The young men approached the heap.
Without ceremony, without a word, they threw Madame Letitia’s body atop the others.
Her body landed with a wet thud, slipping slightly down, coming to rest against a half-rotted arm,
against a skull grinning with hollow sockets.
One of the young men sneezed, waving away the stench.
“Rotten old fool,” he repeated with a smirk.
And together they left, leaving her there – among the others, among all those who had dreamed of a beautiful death.
***
The Count stood at the window, gazing out at the endless sea.
The wind howled against the glass. The embers crackled softly in the fireplace.
He held a glass of wine.
A faint, weary smile played at the corners of his lips. He was thinking.
“How ridiculous they are… All of them, the ones who come to me… Each dreaming of a beautiful death. A cinematic finale. As if their dull, miserable, meaningless lives could end in some grand spectacle.”
He took a sip.
“But why? What does a beautiful death change? What does it leave behind? You dream of a ballroom? Of love? Of one final kiss? Fools. Death has no stage. Death is nothing but the final period.”
He turned toward the hall.
Candle shadows slithered across the portraits.

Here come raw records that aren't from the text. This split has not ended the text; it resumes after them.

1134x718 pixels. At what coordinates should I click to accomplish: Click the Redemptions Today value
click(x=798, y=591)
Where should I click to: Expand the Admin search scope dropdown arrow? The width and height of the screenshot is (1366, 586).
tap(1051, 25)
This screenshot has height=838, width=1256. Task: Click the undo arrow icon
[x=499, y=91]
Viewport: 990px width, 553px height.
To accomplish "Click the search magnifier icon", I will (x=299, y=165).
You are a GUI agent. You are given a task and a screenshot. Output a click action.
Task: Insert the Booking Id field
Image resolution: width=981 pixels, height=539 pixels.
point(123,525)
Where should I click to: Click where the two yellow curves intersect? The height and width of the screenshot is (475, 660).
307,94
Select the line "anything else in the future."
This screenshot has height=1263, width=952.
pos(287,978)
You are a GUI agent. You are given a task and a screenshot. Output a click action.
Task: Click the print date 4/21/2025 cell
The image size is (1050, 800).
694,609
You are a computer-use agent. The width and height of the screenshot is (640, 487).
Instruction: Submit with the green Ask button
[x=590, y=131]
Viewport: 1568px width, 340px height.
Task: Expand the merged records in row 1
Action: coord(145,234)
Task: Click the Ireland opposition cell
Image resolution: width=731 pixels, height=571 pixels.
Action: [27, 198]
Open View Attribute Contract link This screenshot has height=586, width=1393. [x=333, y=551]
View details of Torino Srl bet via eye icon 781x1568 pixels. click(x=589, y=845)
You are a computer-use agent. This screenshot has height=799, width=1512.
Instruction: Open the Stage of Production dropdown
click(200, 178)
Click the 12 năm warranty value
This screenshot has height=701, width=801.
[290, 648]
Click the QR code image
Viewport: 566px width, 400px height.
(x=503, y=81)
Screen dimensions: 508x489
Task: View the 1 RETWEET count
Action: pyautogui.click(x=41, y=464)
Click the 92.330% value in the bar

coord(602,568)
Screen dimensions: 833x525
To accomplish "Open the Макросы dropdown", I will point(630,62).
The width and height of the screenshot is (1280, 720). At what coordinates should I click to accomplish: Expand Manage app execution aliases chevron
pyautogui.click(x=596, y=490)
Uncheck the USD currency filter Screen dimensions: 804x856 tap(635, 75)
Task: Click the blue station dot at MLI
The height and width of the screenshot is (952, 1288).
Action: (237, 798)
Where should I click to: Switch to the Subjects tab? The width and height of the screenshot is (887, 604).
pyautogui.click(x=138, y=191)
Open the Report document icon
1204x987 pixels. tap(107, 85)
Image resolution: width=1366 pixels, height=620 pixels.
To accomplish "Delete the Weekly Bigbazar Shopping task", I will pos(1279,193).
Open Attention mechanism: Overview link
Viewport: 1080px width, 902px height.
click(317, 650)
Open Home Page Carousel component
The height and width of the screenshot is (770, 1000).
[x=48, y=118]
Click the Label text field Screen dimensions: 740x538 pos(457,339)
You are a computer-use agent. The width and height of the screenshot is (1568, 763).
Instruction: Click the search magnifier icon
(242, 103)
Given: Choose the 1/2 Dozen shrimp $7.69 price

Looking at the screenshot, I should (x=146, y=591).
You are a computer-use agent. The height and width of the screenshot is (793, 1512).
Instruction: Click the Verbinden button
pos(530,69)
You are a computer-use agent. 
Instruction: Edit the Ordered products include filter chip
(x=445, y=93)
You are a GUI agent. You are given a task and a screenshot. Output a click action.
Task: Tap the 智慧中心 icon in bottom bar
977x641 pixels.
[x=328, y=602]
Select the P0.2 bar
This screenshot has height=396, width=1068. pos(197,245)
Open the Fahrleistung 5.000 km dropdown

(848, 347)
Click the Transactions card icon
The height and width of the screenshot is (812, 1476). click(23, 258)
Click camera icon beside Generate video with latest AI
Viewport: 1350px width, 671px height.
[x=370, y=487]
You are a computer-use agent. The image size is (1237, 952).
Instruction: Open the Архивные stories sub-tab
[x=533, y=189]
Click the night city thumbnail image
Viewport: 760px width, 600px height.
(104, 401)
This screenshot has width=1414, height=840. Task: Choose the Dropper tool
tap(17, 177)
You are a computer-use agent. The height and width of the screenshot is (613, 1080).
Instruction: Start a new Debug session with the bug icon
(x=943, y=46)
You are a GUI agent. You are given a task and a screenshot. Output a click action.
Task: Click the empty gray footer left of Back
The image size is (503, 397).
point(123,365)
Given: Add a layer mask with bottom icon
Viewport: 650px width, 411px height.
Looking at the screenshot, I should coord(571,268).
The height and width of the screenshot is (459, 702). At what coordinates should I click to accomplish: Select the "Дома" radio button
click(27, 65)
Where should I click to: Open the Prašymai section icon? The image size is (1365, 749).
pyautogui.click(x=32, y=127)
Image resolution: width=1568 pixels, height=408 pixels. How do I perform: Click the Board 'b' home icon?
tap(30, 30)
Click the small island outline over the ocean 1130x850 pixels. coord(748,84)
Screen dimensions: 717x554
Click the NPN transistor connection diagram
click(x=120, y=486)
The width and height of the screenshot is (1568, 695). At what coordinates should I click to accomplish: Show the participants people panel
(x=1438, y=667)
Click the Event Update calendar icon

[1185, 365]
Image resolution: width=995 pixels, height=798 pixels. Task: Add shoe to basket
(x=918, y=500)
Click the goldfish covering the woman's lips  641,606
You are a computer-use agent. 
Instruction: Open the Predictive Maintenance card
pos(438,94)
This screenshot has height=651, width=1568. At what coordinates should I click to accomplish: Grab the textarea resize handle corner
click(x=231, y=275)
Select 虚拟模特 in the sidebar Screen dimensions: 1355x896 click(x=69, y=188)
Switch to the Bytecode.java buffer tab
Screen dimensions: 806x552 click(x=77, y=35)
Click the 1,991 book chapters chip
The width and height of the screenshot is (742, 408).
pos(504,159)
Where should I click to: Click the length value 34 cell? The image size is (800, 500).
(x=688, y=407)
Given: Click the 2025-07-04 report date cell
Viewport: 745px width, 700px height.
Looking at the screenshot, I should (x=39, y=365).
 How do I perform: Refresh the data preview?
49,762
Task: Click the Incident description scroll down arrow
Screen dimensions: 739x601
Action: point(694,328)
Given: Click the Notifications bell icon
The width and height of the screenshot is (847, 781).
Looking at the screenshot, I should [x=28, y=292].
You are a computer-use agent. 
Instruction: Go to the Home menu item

“They pay me for a lie,” the Count said aloud. “I give them that lie. They pay for a dream. I sell them the dream. But they all die the same.”
He smiled faintly.
“And it doesn’t matter who I kill… they wanted it. I am only the executor.”
He walked to a large armchair. Sat down. Closed his eyes.
And in that silence – among the bitterness of wine and the scent of smoke – he felt righteous.